Читать «Сорок уроков русского» онлайн - страница 57

Алексеев Сергей Трофимович

Отсюда же берет начало великая солнечная река Ра...

Вместе с оледенением и переселением наших пращуров стал распадаться и Дар Речи, в разных местах насыщаясь новой терминологией и звучанием, обусловленной спецификой жизни. Оторванная друг от друга, зачастую надолго замкнутая жизнь отдельных племен нарабатывала свой опыт, язык где-то обогащался, где-то обеднялся — так появились наречия, говоры, и в это же время рождалась новая мифология. Руническая письменность — а именно она мыслится первичной — в ту пору могла нести лишь основу общих знаний: некие записанные на деревянных дощечках, коже, камне заповеди, географические и звездные ориентиры, пути передвижения, систему ценностей, имена богов и прочие непреложные истины, позволяющие и на расстоянии ощущать себя единой общностью.

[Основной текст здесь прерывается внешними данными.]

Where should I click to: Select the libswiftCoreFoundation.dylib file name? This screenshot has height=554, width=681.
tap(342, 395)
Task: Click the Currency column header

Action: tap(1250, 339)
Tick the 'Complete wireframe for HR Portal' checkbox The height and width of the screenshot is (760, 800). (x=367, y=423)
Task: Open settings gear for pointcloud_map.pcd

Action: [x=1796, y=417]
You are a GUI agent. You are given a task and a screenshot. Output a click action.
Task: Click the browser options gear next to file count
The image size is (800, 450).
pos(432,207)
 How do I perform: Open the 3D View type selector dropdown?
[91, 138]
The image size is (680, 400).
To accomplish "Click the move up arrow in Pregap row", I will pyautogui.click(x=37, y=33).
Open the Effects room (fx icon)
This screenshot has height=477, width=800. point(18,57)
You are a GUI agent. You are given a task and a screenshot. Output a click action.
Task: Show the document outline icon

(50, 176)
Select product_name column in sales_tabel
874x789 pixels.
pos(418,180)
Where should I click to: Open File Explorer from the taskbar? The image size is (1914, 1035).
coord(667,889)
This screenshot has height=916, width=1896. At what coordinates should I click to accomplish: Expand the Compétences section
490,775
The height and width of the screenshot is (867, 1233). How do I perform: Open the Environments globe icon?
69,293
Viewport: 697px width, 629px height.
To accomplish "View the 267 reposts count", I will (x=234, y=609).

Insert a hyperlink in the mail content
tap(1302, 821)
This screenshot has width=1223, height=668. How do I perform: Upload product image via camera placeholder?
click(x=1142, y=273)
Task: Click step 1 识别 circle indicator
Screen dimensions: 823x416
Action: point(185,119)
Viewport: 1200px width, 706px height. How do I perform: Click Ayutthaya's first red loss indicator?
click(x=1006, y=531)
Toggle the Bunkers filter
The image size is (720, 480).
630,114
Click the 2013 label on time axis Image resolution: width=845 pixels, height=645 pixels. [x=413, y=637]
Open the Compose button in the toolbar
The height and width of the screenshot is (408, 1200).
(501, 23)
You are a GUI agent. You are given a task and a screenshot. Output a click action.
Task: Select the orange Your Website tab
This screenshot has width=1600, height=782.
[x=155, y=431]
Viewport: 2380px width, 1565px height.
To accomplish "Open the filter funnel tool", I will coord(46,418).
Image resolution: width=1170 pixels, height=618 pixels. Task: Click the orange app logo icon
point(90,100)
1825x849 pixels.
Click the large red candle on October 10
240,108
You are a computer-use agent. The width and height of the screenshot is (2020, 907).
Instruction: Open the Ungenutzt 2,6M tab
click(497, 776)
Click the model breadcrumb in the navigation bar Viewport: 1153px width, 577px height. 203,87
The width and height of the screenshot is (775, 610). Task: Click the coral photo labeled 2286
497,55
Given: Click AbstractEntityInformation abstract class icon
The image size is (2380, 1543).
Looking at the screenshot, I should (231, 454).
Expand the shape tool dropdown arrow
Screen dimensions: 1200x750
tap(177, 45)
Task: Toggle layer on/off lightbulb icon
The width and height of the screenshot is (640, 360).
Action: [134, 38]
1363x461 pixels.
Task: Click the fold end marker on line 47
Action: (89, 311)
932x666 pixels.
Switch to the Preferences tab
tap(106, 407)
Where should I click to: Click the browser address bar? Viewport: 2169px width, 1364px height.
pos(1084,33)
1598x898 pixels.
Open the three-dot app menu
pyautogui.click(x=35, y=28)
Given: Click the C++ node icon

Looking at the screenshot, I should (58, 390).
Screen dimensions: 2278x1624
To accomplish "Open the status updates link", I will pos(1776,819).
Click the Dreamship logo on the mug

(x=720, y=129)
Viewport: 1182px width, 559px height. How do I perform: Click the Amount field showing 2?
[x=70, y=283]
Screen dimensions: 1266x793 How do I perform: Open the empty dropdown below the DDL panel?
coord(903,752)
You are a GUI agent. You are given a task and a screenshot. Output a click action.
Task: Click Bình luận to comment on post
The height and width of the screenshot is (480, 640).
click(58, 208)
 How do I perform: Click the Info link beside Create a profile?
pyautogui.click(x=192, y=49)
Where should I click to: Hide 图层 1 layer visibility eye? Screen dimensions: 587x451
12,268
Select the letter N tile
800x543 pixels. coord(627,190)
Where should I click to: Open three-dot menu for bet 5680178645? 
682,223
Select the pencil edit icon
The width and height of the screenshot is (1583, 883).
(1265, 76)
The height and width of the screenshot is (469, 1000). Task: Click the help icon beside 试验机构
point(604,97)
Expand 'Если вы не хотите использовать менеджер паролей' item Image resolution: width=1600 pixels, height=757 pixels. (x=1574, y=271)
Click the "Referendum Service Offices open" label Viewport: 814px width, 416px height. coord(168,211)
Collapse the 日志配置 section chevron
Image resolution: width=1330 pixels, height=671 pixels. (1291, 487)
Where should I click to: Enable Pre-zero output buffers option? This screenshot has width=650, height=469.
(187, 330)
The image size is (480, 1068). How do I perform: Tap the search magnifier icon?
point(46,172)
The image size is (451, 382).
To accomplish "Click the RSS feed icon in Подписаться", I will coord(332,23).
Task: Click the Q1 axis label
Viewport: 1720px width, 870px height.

Однако подобные скрижали были скорее для «служебного пользования» жрецов, вождей и князей — непосредственных хранителей языка, обычаев, огня и традиций. Вкупе с ними существовал и иллюстративный материал — общие знаки и орнаменты для широкого круга «читателей», начертанные на сырой глине перед обжигом, на орудиях производства, на оружии и прочих бытовых предметах вплоть до прялок. Во всех славянских орнаментах сохранилась главная деталь, опознавательный знак — солярный символ. И появился он благодаря одной общей мечте — дожить до времен, когда над студеной покинутой стороной вновь воскреснет яркое солнце и лучи его оплодотворят Мать-сыру- землю, емлющую огонь, планету. Известный знак — ромб с точкой в середине, знак засеянного поля, встречающийся в большинстве орнаментов (впрочем, как и оленьи рога), всегда стоит рядом со свастикой — коловратом, сеющим богом Ра. И говорят они не о бытовом событии и не о принадлежности к земледельческому либо солнечному культу; они означают окончание ледникового периода и возвращение прежнего мира, когда совокупляются правь и явь. Скорее всего, праздник Купалы знаменует это соитие: тут тебе лед и пламень, вода и всю ночь го- рящие огни, земное и небесное, мужское и женское начала, совокупляющиеся на восходе.

Тут станешь считать дни, часы и минуты до такого свидания!

И оно, свидание, состоялось. Но какими и куда вернулись ушедшие на полудень хлеборобские племена? Конечно же другими, каждый со своим наречием: пережидавшие на чужбине хлеборобы, как перелетные птицы, обрели в языке протяжное О, поскольку плакали и пели гимны, тоскуя по родине. Не отсюда ли эта русская ностальгия тех, кто ее покинул и живет на чужбине? Они и русскими-то становятся только там, вдруг осознав свое положение, ощутив неразорванную пуповину. Ловчие же люди обрели суровый, немногословный нрав, соответствующую «рубленую» речь и сохранили «акающее» ее звучание. На морозе не поголосишь, не попоешь и даже не поплачешь. Однако возвращение было стихийным, разновременным, и потому племена перемешались: северяне оказались на Черниговщине, «окающие» южане — в поморье, где родился кудесник русского языка Владимир Личутин; на Вологодчине, на реке Ра Нижегородской земли тоже «заокали», а «люди с коло», сколоты ушли в Причерноморье — возможно, погреться после столь длительной зимовки.